El problema del funcionamiento del Poder Judicial radica en un sistema anacrónico no en quienes lo integran. No es un problema de nombres, es un problema de sistema. Muchos jueces y juezas individualmente generan a diario resultados positivos, pero al final del día, es el sistema el que adolece de fallas terminales.

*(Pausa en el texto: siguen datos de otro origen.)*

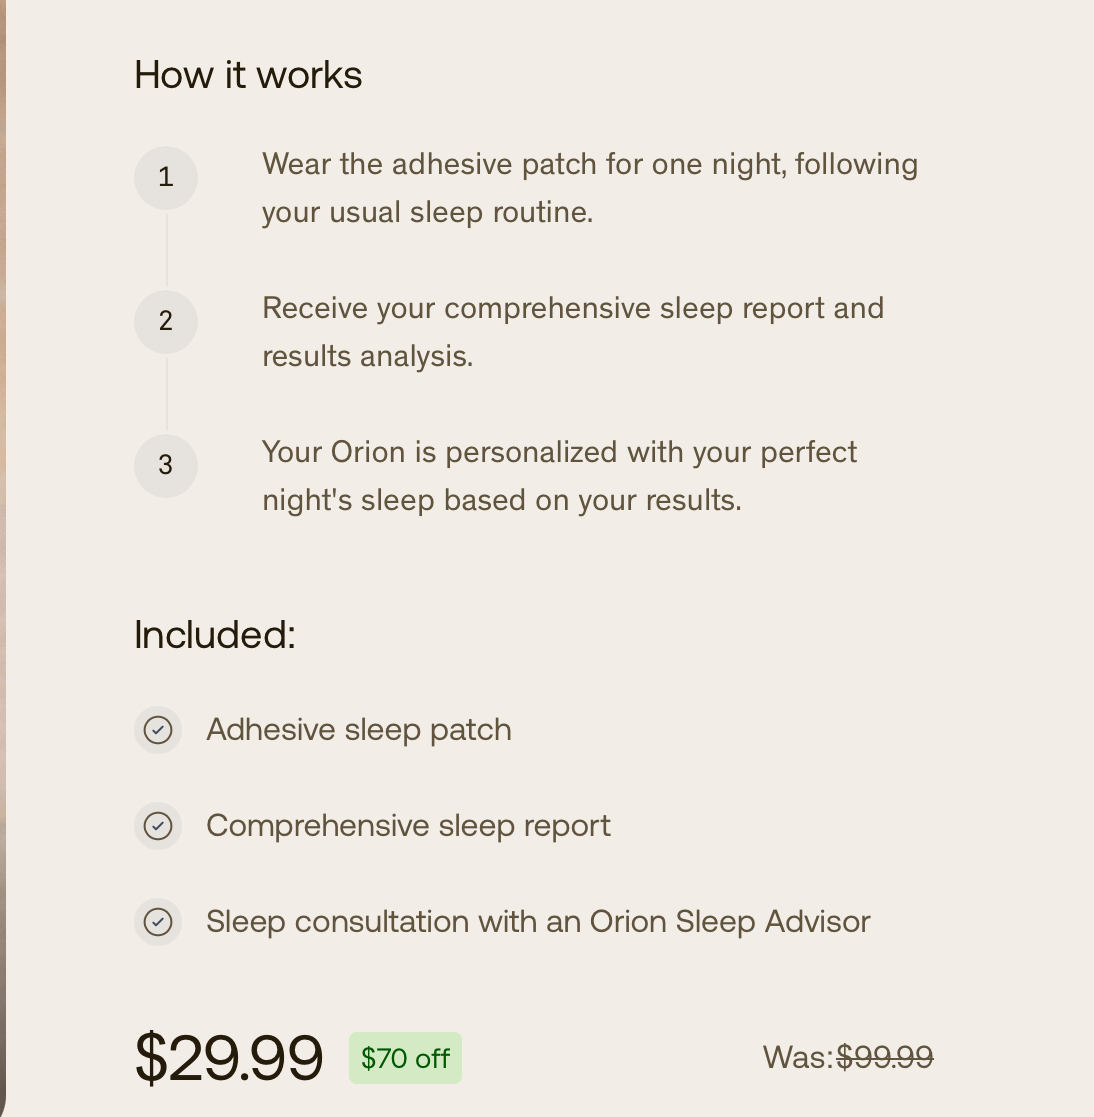This screenshot has height=1117, width=1094.
Task: Click the connector line between steps 1 and 2
Action: (166, 250)
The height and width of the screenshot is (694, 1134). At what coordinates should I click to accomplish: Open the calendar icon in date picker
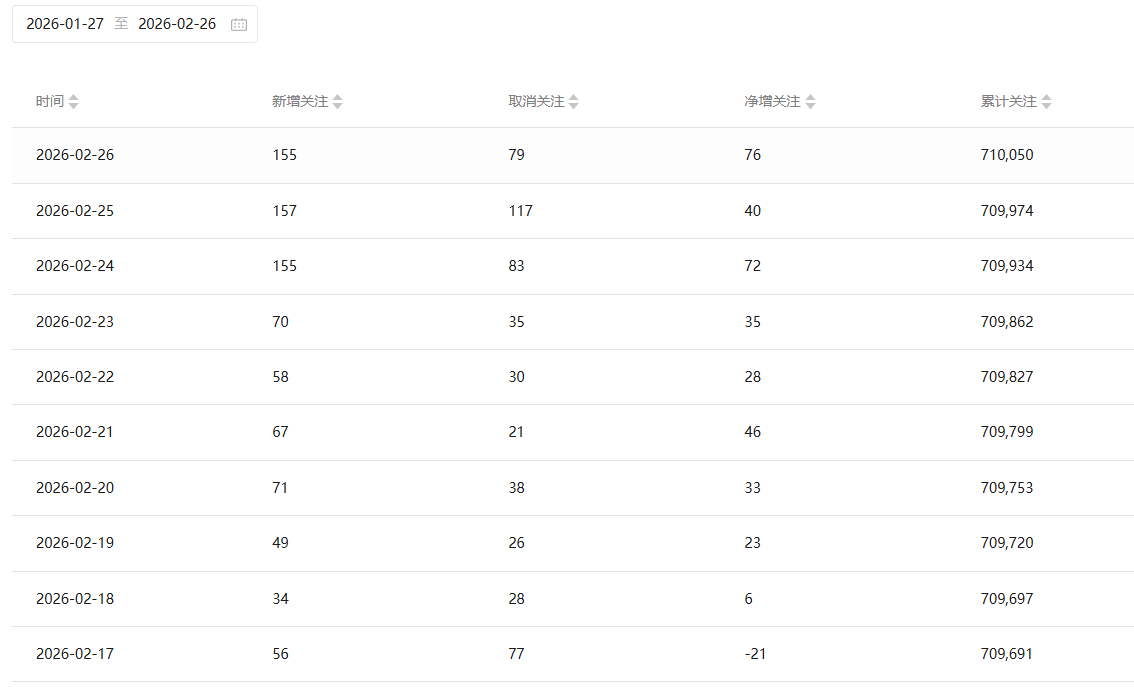[x=239, y=25]
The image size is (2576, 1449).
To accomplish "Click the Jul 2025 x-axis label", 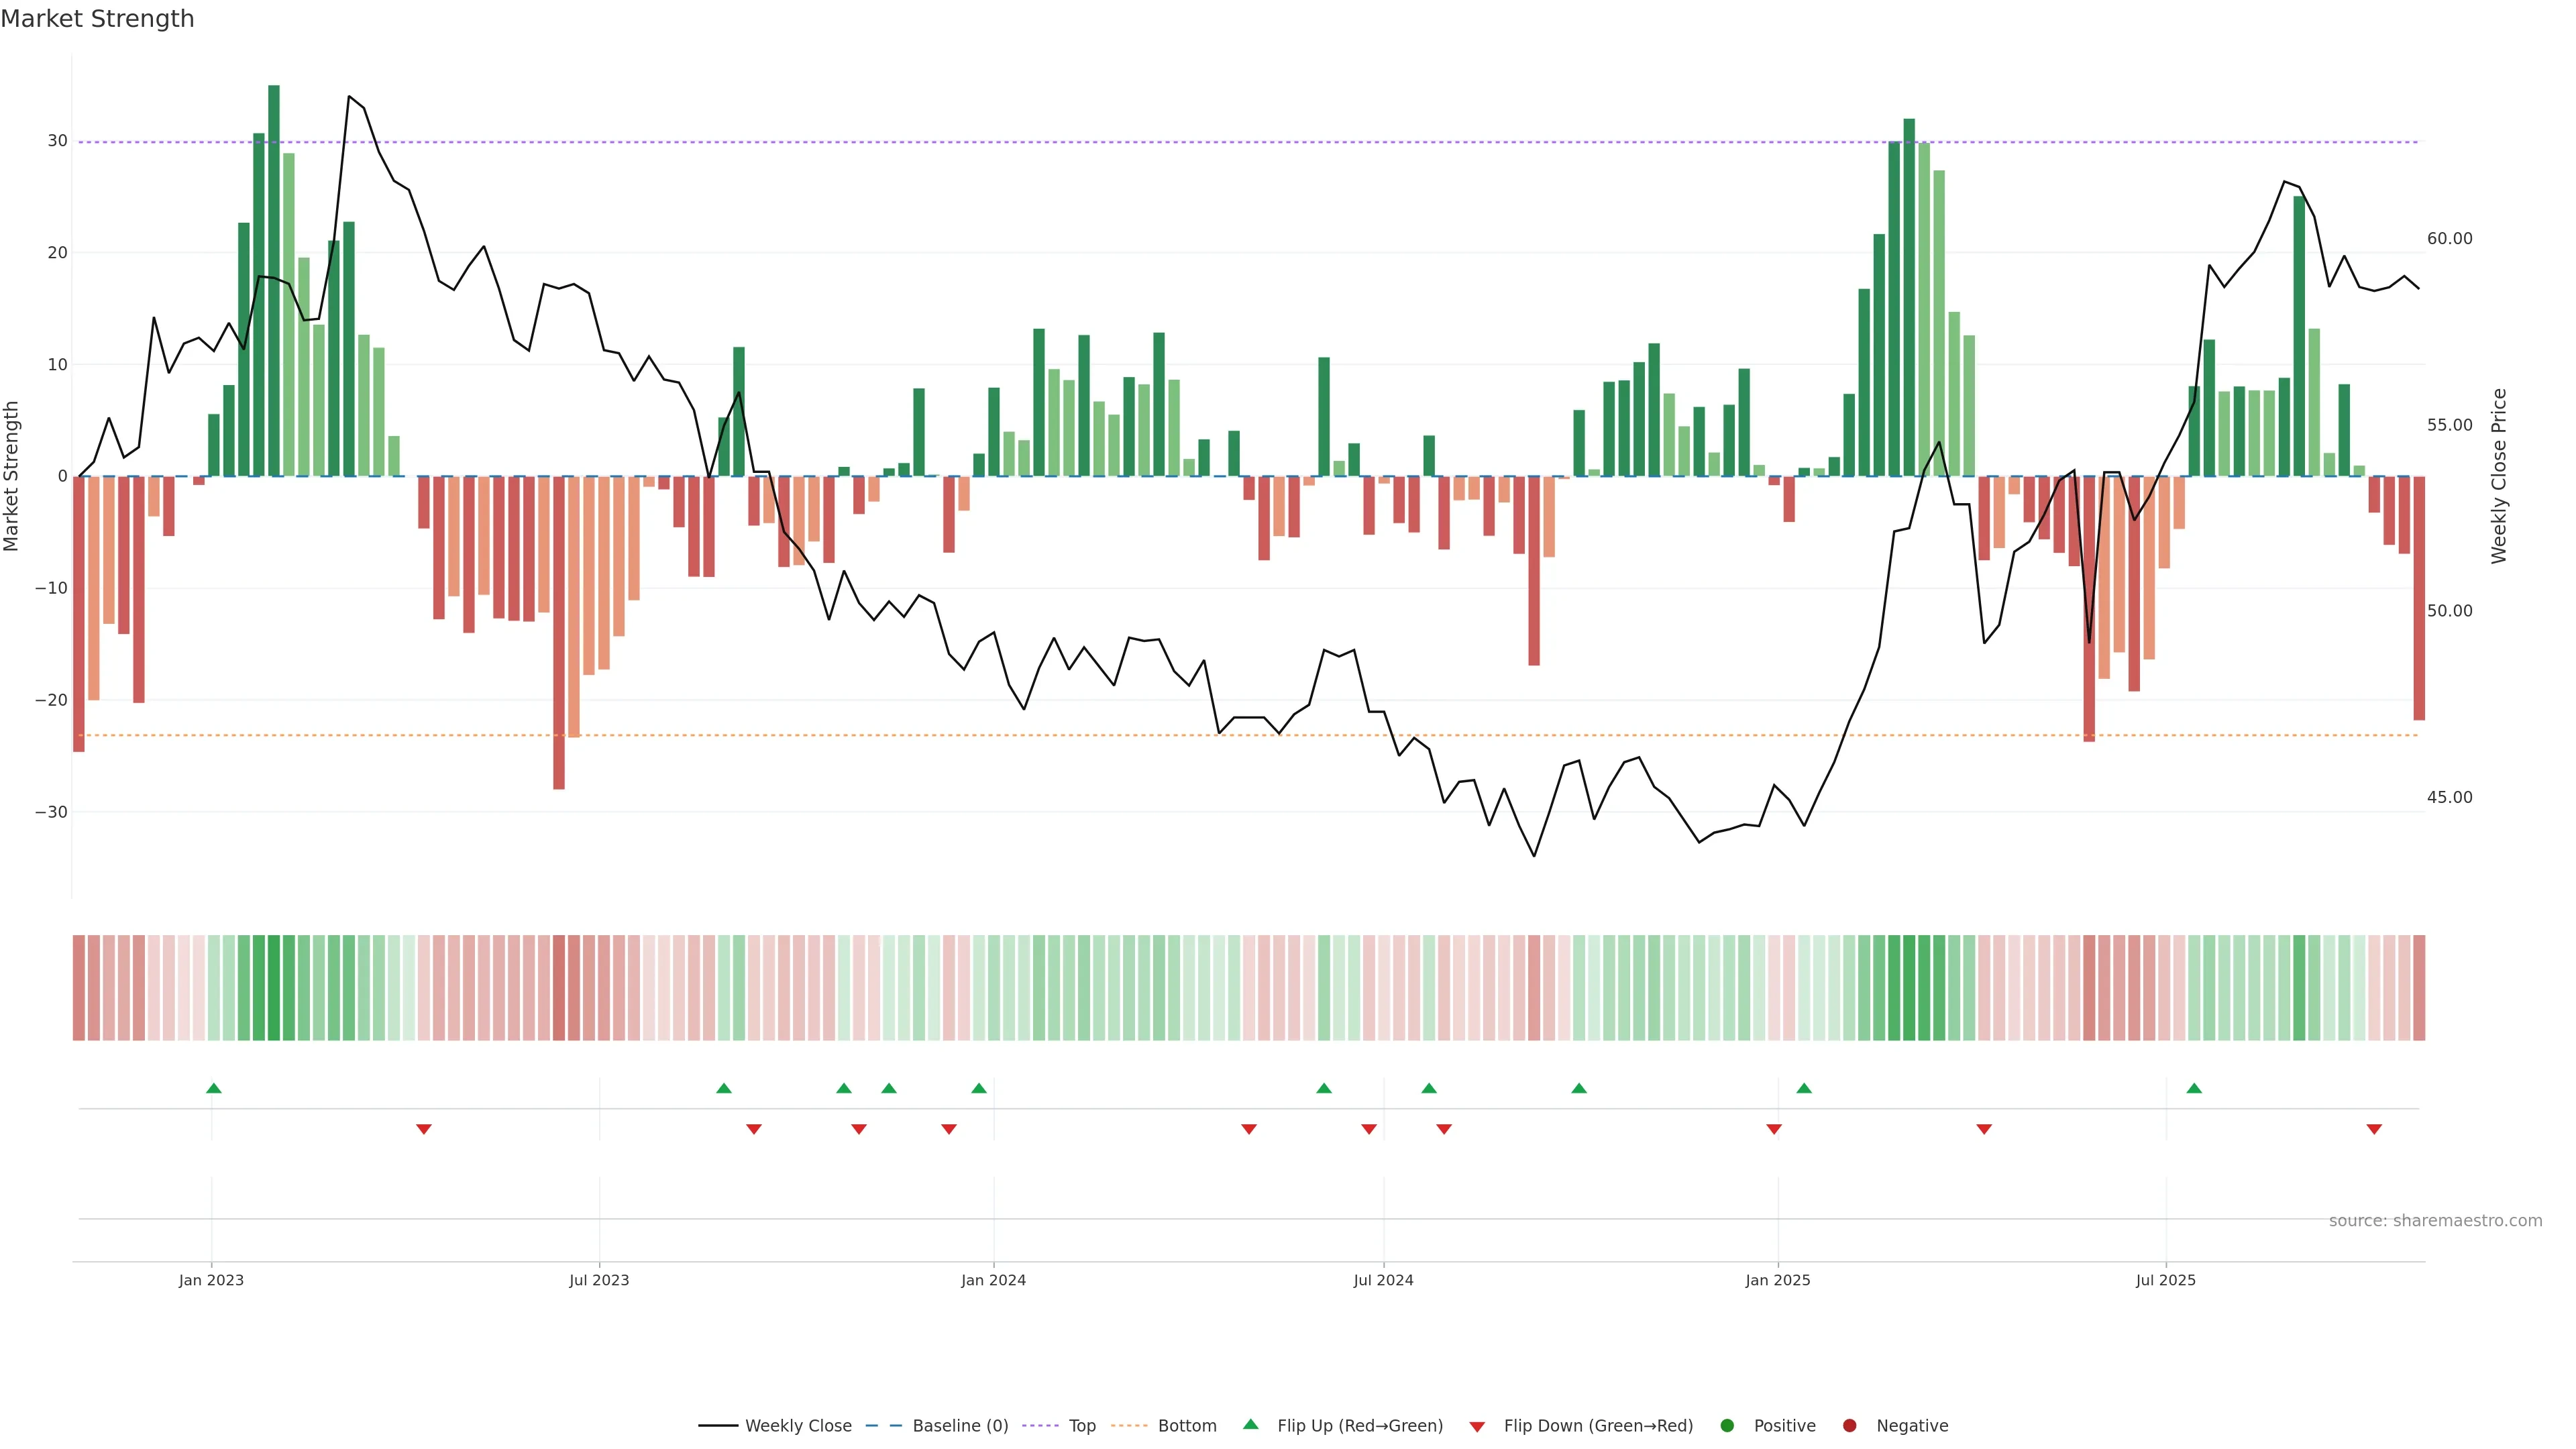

Si la Corte Suprema de Justicia no funciona como debería funcionar, esto no responde a la actual integración sino al sistema sobre la cual actúa; con otra integración de cinco miembros funcionaría igual. Un tribunal ampliado no va a funcionar mejor si no se cambia el sistema, a la vez que, la actual composición podría funcionar mejor con otro diagrama orgánico incorporando innovación tecnológica. Por eso, es necesario evitar caer en la trampa que propone la “falacia del mal funcionamiento”, la cual sobre la base de un diagnóstico objetivo, en realidad, solo trata de cambiar la composición de un tribunal para incorporar jueces y juezas afines en vez de modificar el sistema en su totalidad.

Una reforma judicial en serio como política pública basada en acuerdos políticos sustentables debe contemplar, con lógica sincrónica, desde el momento que una persona se inscribe en un concurso para el cargo de juez o jueza ante el Consejo de la Magistratura hasta el momento que la Corte Suprema de Justicia dicta un fallo en cualquier causa (las “relevantemente públicas” o las “todos los días”).

Las personas individual o colectivamente titularizan el derecho de expresarse y de peticionar ante la autoridades (incluido el Poder Judicial) en plurales sentidos sin que esto puede discutirse desde la perspectiva constitucional y del espectro irradiante de los derechos humanos. Esto no inhibe que se pueda analizar con sentido crítico el sentido de la convocatoria de una marcha contra la actual integración de la Corte Suprema de Justicia y su aporte efectivo al mejoramiento del funcionamiento del Poder Judicial. En términos prácticos, esta forma de ejercicio del derecho de protesta no implica ningún aporte a una deliberación democrática medianamente razonable puesto que sigue creyendo que el problema son los nombres y no el sistema. En términos constitucionales, equivoca el camino por cuanto la estabilidad de los jueces de la Corte Suprema de Justicia está otorgada por la Constitución y solo mediante el juicio político pueden ser removidos. En términos políticos, agiganta la irracionalidad de una “grieta” que alimenta el mal funcionamiento del Poder Judicial, a la vez, que legitima respuestas formalistas sin propuestas concretas de reformas integrales que, en el fondo y por diversos motivos, se sienten cómodas con el actual funcionamiento de la justicia. En términos simbólicos, abroquela aún más la endogamia del Poder Judicial ante el desafío de la transformación.

Con marcha, contramarcha o solicitada no vamos a hacernos cargo en serio de la actual disfuncionalidad del Poder Judicial. Eso sí, los que no quieren de ambos lados de la “grieta” por distintos motivos ninguna reforma podrán sentirse satisfechos. Seguimos discutiendo nombres, lugares, formalismos “bobos” pero nunca un cambio sustancial e integral del sistema de justicia. Así estamos, así nos va.